== Dataset content ==
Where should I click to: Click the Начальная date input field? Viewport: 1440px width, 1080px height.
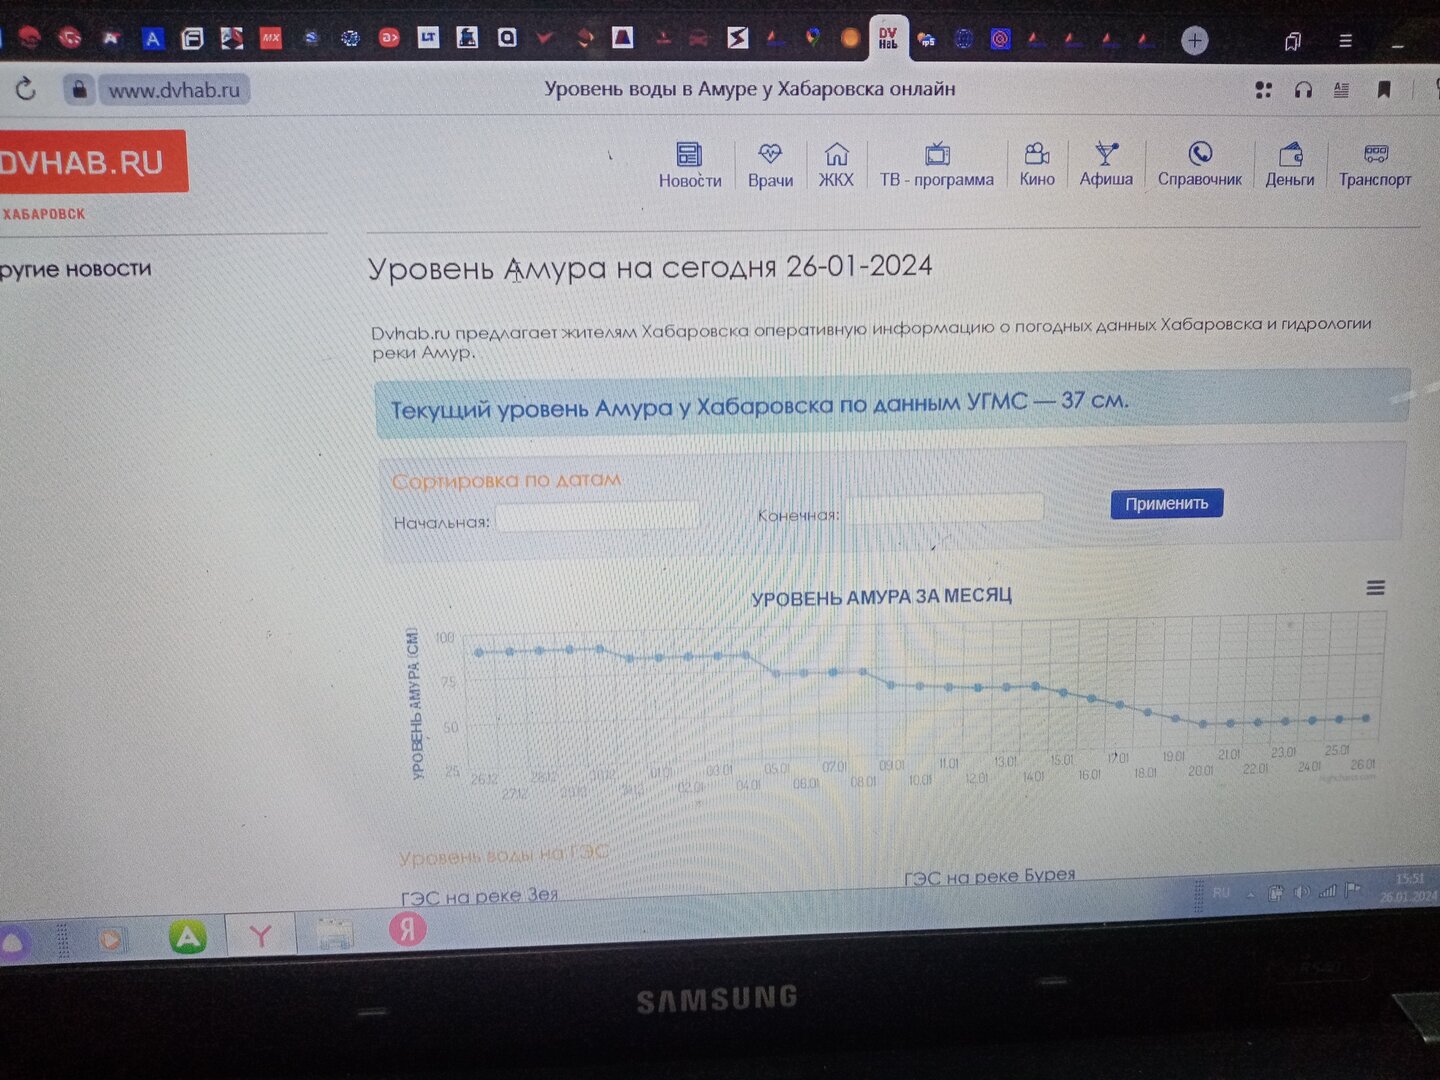(597, 518)
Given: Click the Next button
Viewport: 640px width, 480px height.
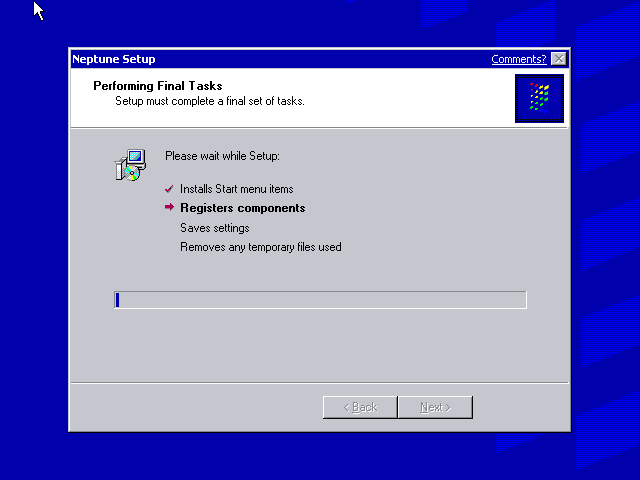Looking at the screenshot, I should [436, 407].
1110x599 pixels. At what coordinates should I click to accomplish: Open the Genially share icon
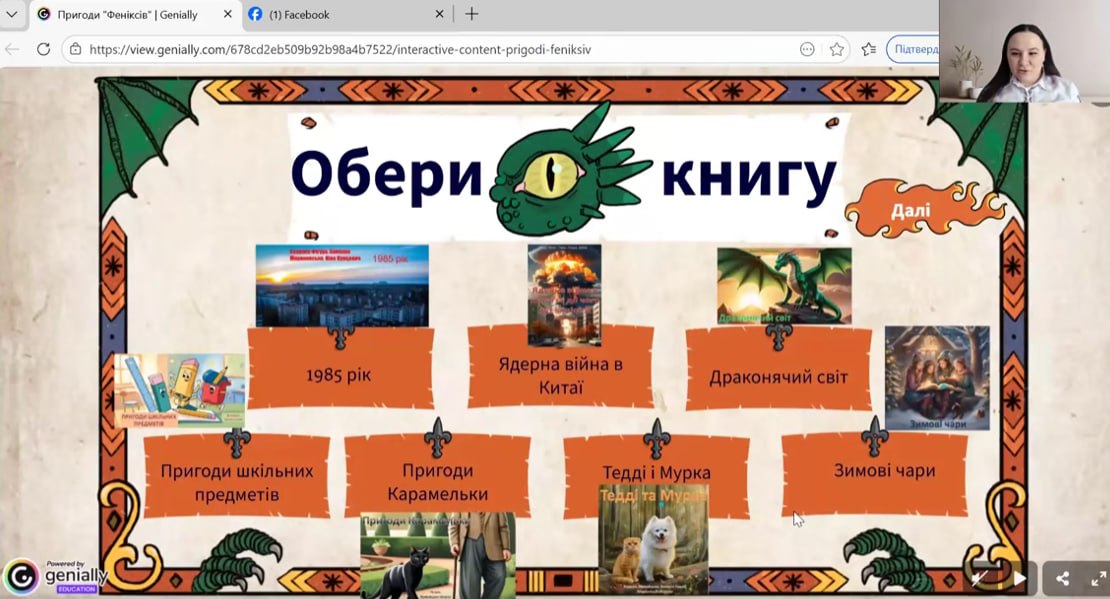click(1062, 578)
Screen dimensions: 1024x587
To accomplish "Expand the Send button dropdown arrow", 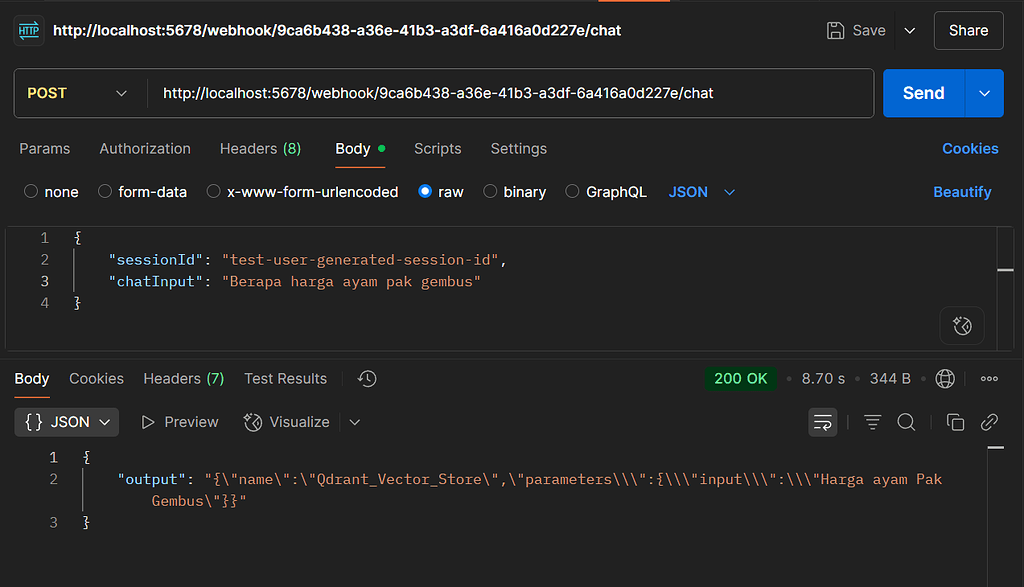I will (x=983, y=92).
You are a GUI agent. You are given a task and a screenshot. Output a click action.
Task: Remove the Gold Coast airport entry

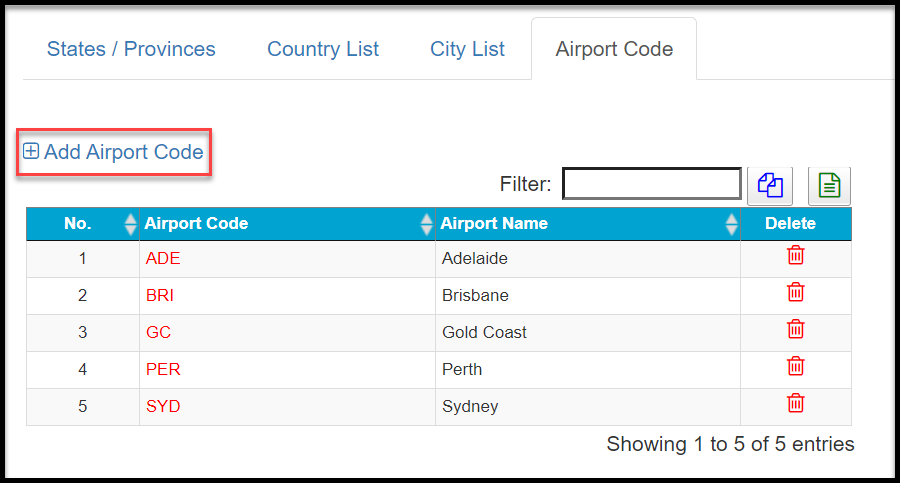795,329
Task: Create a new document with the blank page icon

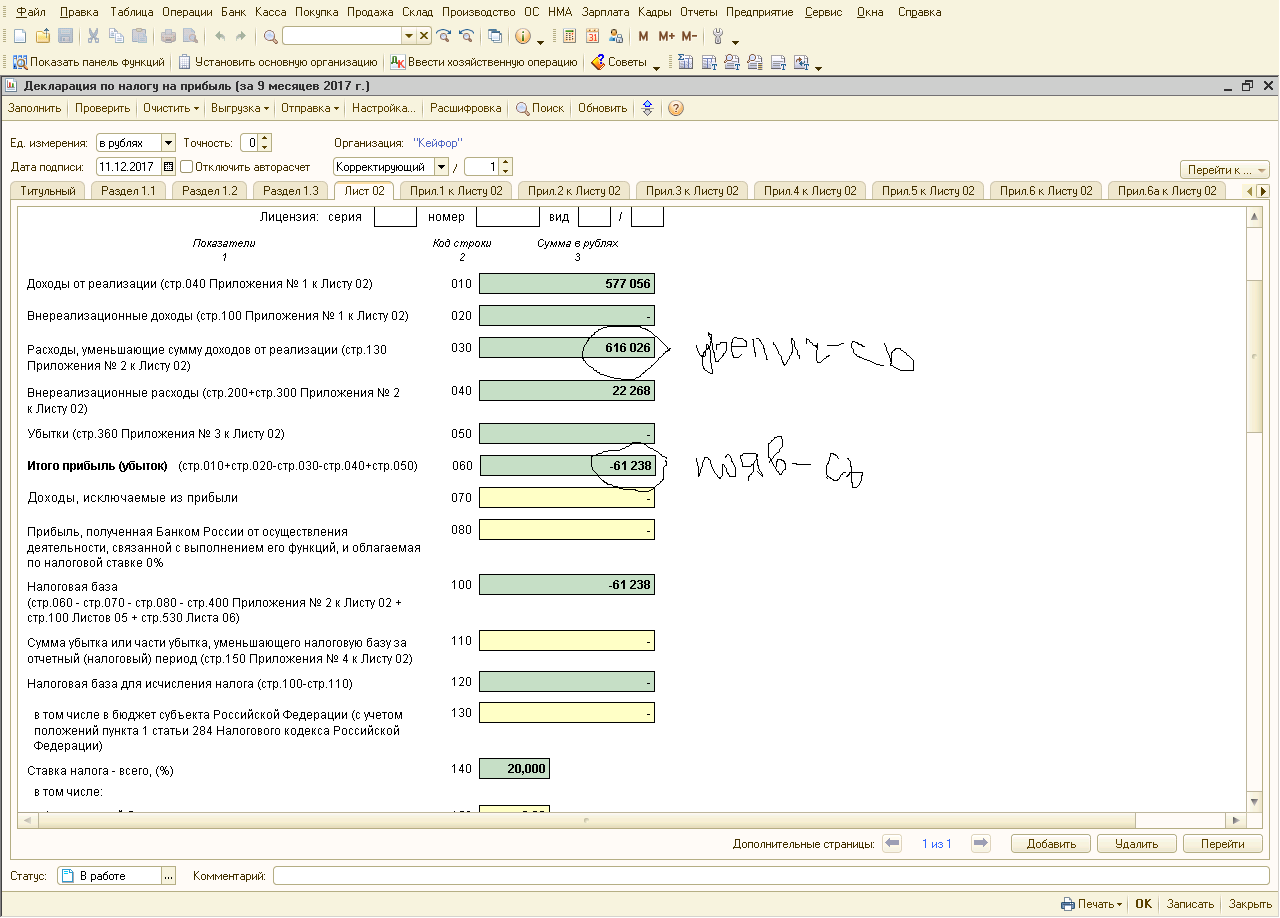Action: (x=19, y=36)
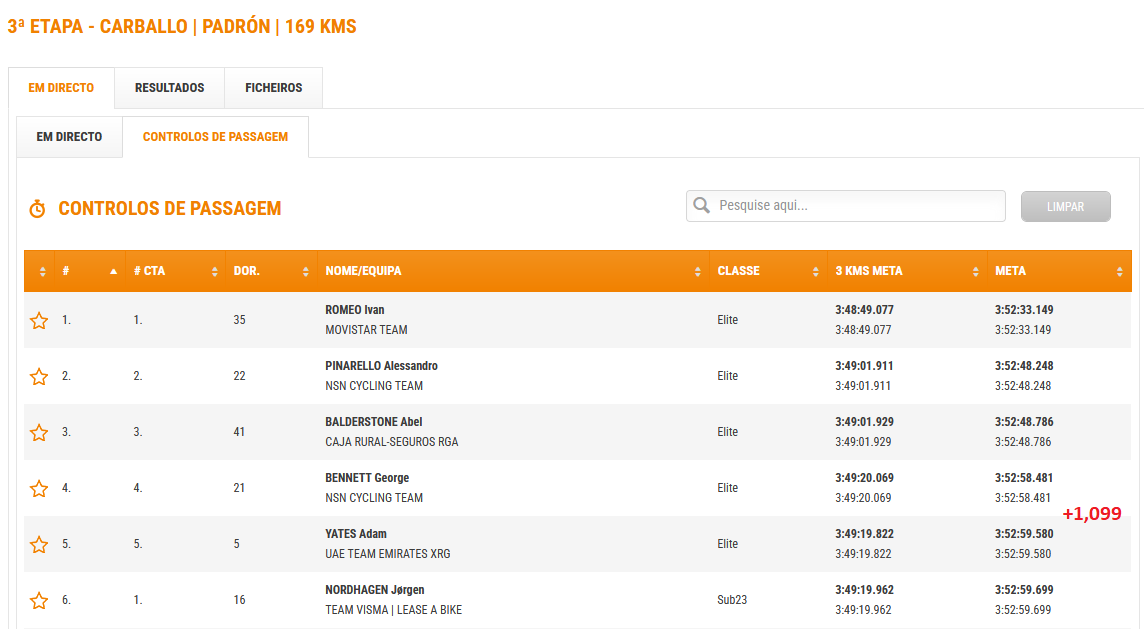Sort by NOME/EQUIPA column header

pos(510,271)
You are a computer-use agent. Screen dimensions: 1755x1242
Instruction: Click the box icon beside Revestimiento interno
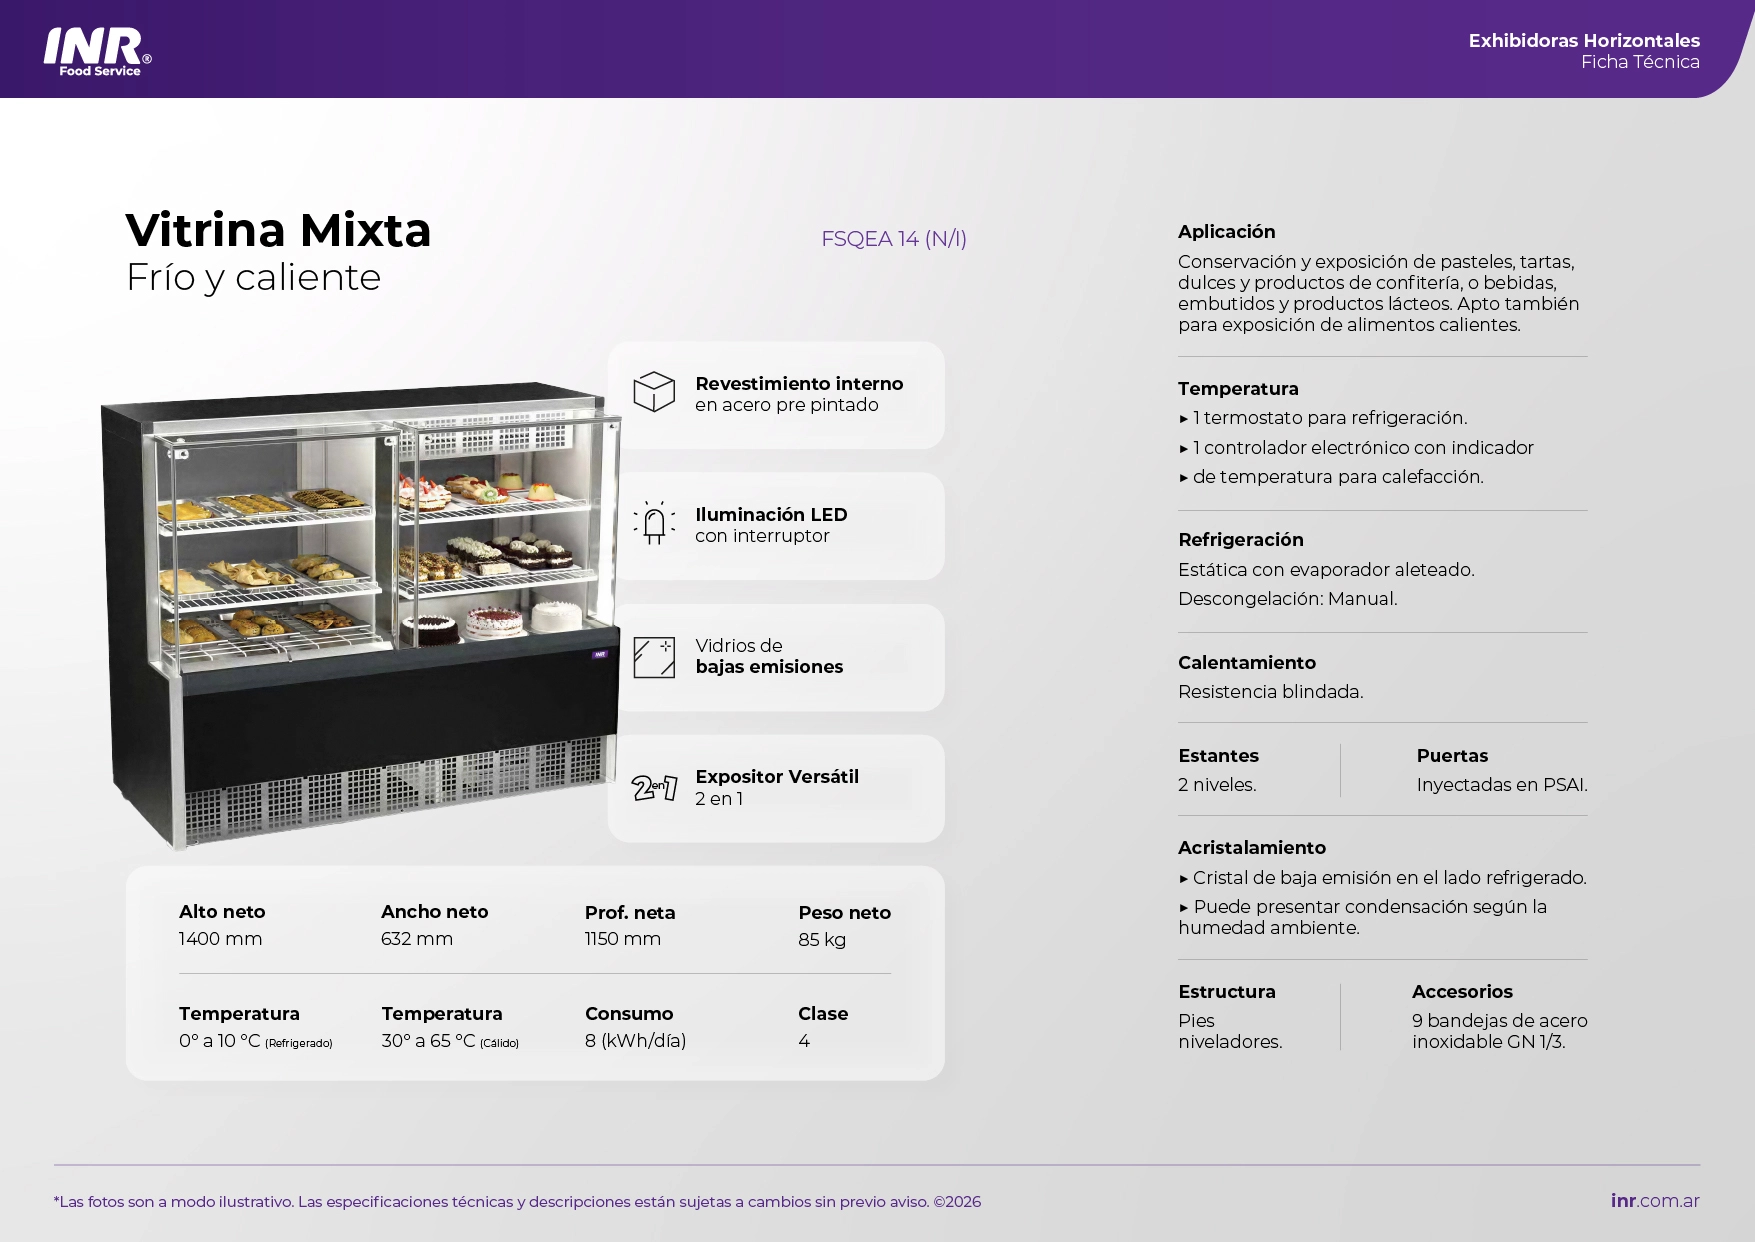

== What you will do ==
Please write out the lines from the one that holds "You are a GUI" through the end of the material, both ends included, exactly and with no pictures.

== Completed task ==
You are a GUI agent. You are given a task and a screenshot. Output a click action.
Task: Remove the Gold Coast airport entry

795,329
Task: Create a new document with the blank page icon

Action: (x=19, y=36)
Sort by NOME/EQUIPA column header

pos(510,271)
You are a computer-use agent. Screen dimensions: 1755x1242
Instruction: Click the box icon beside Revestimiento interno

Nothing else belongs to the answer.